When wars overwhelm welfare

Nancy R Milio
PMCID: PMC2652929  PMID: 17372283

Short abstract

Vast power and wealth can damage welfare


Budget numbers often seem dull and confusing. But they can test the promises of political leaders against financial realities. Government budgetary spending, which underpins national policies, indicates a nation's true priorities. The US Bush Administration reveals its aims in its 5‐year budget plan. Totalling US$2.7 trillion for 2007 alone, the plan augurs grave effects on the nation's health and international well‐being, and adds over $1 trillion to the $5 trillion national debt.1

These priorities are misplaced because they are creating vulnerabilities for the US. The effects include its decline in world opinion, limits on its ability to address major global issues such as global warming, growing US wealth gaps and poverty, a weakening of science and education, and massive foreign debt, increasingly held by volatile nations such as China.2 Within this brief space, I focus on health and welfare.

Priorities

The priorities are clear.
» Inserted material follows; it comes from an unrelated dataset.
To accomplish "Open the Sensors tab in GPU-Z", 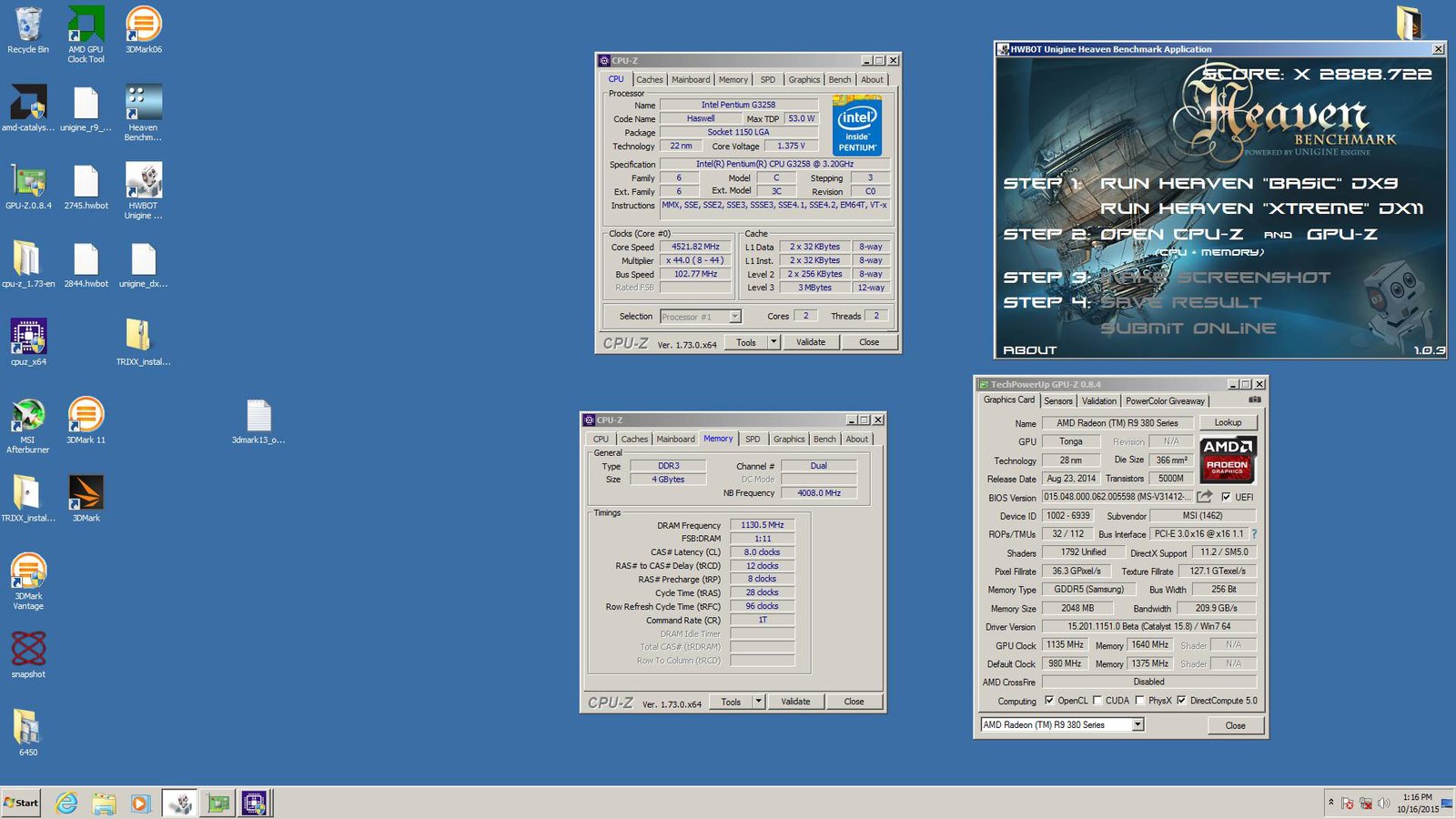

Of available budgeted funds, the plan projects rises for defence (10.8%) and homeland security, mainly anti‐terrorism (4.6%), and sharp cuts in domestic social programmes (over 16%). When defence, as well as off‐budget military funds and nuclear weapons programmes are included, these funds will reach at least $600 billion next year alone. Ongoing costs of America's wars are now running at $10 billion monthly. Social programmes, by comparison, will get about $370 billion next year. Furthermore, proposed tax cuts are mainly for millionaires—who this year get over $110 000 in benefits from previous cuts—whereas the poorest fifth of tax payers get $23 this year. Tax cuts will cost a quarter trillion dollars during the budget plan, to be paid in cuts to social programmes, or more debt.3

Defence funds for Iraqi reconstruction are being shifted to pay for armed private security guards, taking $6 billion of the total $19 billion appropriated for rebuilding. One effect, for example, is that only 20 of the promised 150 health centres were built.4 A recent study concluded that the single most important condition for people's support and stability among Iraqis is access to healthcare and environmental health, which would encourage confidence in the government and drain support for the insurgents.5 This under‐funding contributes to health risks in Iraq, where one‐third of the children are chronically malnourished, and infant and maternal mortality are 3–5 times higher than its neighbour Jordan.6

Health prospects

The health implications of the budget plan are grim for Americans. The growing debt burden is likely to curtail essential programmes. For example, 47 million people—many of whom are children—have no health insurance, and employers are providing less each year—now only 59% of employers provide health insurance to their workers. Medicare, the universal programme for elders and disabled, and social security retirement pensions face long‐term deficits. The Bush Administration failed to privatise this widely popular programme, preserving its low‐cost administration and equity.7 A secure, minimally adequate income or its equivalent is fundamental to all other determinants of health, as is well known, but this is almost never acknowledged in the US.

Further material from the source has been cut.